### TEXT SEGMENT:
★ ★ ★ ★ ★

Give the Olympics back to Greece
How do you match the Chinese? As the Olympic Games draw to a close, presumably the London 2012 organisers get even more jittery about how they can even start to match the Beijing extravaganza, on half the money.
There are some obvious tactics. First, they could go even further down the Beijing road. Why stop at voice-overs and fake fireworks? It would be much more economical to have the whole opening ceremony done digitally – and distributed to anyone who wanted to watch on a CD. No athletes need ever march into the stadium. It needn’t even be finished.
Nor should we bother too much about the spectators. China has had enough trouble bussing them in, so we could just build an Olympic sports television studio, with carefully positioned cameras, but no human on-lookers, except a few cheer-leaders.
Or alternatively make a virtue out of necessity and scale the whole opening extravaganza down a notch or ten. Perhaps just the Queen, the athletes and some Girl Guides and Boy Scouts… and NO fireworks.
For the future, though, the answer is obvious. The games should go permanently back to Olympia (in Greece, that is).

★ ★ ★ ★ ★

### DATA SHOWN:
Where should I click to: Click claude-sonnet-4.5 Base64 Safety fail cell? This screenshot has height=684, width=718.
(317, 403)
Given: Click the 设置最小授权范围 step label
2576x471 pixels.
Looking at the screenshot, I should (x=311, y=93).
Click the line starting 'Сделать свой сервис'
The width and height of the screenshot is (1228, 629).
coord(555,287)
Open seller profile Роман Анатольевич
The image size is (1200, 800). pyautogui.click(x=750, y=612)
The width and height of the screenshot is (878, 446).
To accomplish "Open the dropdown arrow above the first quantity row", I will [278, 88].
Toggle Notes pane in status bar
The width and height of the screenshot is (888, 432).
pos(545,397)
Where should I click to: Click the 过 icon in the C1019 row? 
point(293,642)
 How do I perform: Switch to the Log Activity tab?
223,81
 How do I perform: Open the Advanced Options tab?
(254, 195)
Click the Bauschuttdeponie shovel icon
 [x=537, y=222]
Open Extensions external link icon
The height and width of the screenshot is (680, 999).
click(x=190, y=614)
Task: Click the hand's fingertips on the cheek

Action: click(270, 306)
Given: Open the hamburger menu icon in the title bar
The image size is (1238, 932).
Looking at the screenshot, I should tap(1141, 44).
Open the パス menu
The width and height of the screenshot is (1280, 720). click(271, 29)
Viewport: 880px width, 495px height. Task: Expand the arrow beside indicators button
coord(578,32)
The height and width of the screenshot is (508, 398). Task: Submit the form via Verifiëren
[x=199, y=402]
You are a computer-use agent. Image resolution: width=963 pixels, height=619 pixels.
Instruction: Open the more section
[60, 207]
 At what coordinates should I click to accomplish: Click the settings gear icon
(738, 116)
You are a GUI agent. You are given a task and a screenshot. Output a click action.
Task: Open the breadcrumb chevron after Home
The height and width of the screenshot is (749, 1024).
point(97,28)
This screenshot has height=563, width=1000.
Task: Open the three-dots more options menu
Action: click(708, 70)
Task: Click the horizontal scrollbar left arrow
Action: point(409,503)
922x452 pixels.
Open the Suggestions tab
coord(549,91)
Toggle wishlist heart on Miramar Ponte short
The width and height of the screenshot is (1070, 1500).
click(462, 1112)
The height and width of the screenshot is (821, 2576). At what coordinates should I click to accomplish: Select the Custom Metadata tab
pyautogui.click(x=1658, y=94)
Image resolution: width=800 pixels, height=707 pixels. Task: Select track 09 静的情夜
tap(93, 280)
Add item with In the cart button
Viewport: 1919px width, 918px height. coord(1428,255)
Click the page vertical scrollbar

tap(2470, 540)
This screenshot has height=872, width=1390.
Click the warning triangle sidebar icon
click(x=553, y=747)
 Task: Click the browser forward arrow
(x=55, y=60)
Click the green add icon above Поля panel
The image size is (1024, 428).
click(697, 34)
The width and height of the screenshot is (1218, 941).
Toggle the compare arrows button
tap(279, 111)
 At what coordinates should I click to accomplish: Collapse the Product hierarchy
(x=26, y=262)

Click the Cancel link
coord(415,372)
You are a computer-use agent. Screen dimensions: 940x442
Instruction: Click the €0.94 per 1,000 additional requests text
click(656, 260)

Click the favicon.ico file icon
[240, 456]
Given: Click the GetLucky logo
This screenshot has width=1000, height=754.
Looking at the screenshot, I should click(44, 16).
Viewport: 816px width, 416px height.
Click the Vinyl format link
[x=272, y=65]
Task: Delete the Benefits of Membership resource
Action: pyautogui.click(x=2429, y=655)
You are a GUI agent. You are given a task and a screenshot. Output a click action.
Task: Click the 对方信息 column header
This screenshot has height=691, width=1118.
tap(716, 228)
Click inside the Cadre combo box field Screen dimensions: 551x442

★ ★ ★ ★ ★

### WHAT IS NEEDED:
According to the Olympics text, where should the games go permanently in the future? The lines have no connection to the text about the Olympics.

### EXERCISE RESULT:
Back to Olympia, in Greece.